Larry Ribstein, Rest In Peace

December 24th, 2011

I am so deeply saddened to hear of the sudden passing of Professor Larry Ribstein. I have never met Larry, but we have spoken on the phone, and emailed countless times, and I hold him in the highest regards.

When I had an interview with Illinois at AALS, Larry generously spoke with me on the phone for nearly 30 minutes (in between his travels somewhere overseas) and told me exactly what to say, exactly whom I had to impress, and told me–more importantly–what *not to say* to certain people. The advice was spot-on.

I had emailed with Larry a lot about his work on Law’s Information Revolution, and bounced ideas off him about FantasySCOTUS and legal prediction markets as a tool in that revolution. I see (just now) that he cited my work on FantasySCOTUS in his article.

I read his work so carefully about the future of the legal profession and the future of legal education and tried to weave it into my own thinking.

I was about to contact him about his work about Sarbanes-Oxley to talk about black swans.

I diligently read his blogging, and wrote so many posts praising his work.

He has inspired me and I hope I can continue to consider his ideas, and take a second look at legal theory, legal education, and the legal profession.

Larry was a scholar and a true asset to our society. He will be missed so deeply.

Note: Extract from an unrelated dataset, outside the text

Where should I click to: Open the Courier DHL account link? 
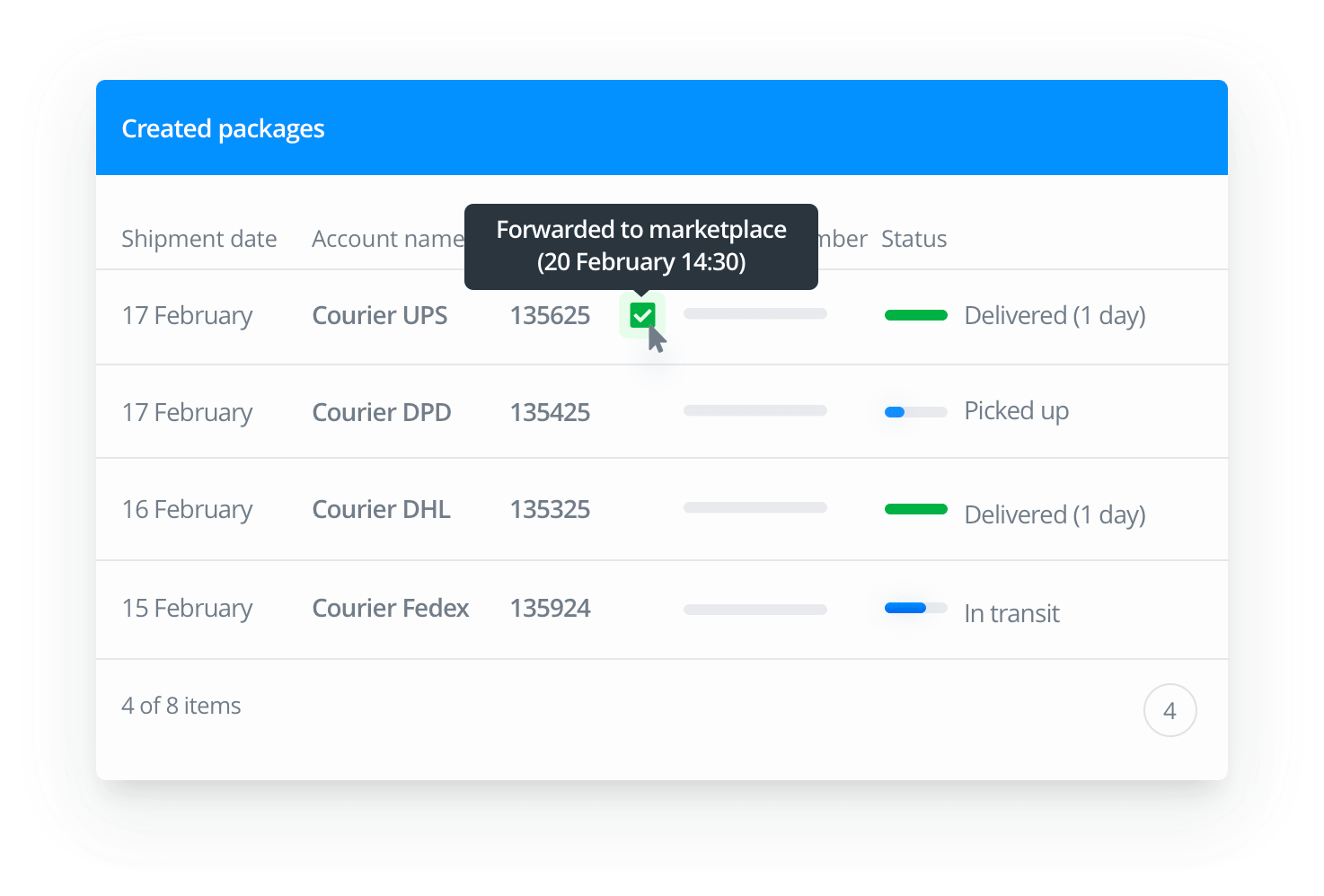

Some reactions from Solum, Leiter, FIller, Somin, Wright, and there are more, plus condolences on Larry’s FB wall.

Update: More touching words from Ted Frank.

I cannot begin to say how devastated I am at the sudden death of Larry Ribstein this morning, just two days shy of his fortieth wedding anniversary. Larry was so creative and innovative in so many fields (this is just how many times we cited to him since February, including just this week), I often found myself wishing that there were several Larrys because everything he wrote had such opportunity cost for other things he didn’t have time to write. I was always begging him to write for me when I was at AEI, and the time he said yes, he (with Henry Butler) turned out the important The Sarbanes-Oxley Debacle, a devastating and persuasive takedown of the new law. I’d end up plagiarizing Professor Bainbridge’s summary of the rest of Ribstein’s body of work to discuss the rest of it, so I’ll refer you to his thorough post. In area after area—overcriminalization, overregulation, popular-culture portrayal of business, the cartelization of legal practice and education—he was often close to alone in taking important contrarian positions. If I found myself disagreeing with Larry, I knew it meant I’d better put some soul-searching and analysis into my own position; if I hadn’t already thought about an issue of corporate law or federalism, I knew I could scan Ribstein’s work on the subject to have a good starting point. So not only do we not have the three or five Larry Ribsteins we needed, we now don’t even have the one, and we’re poorer for it.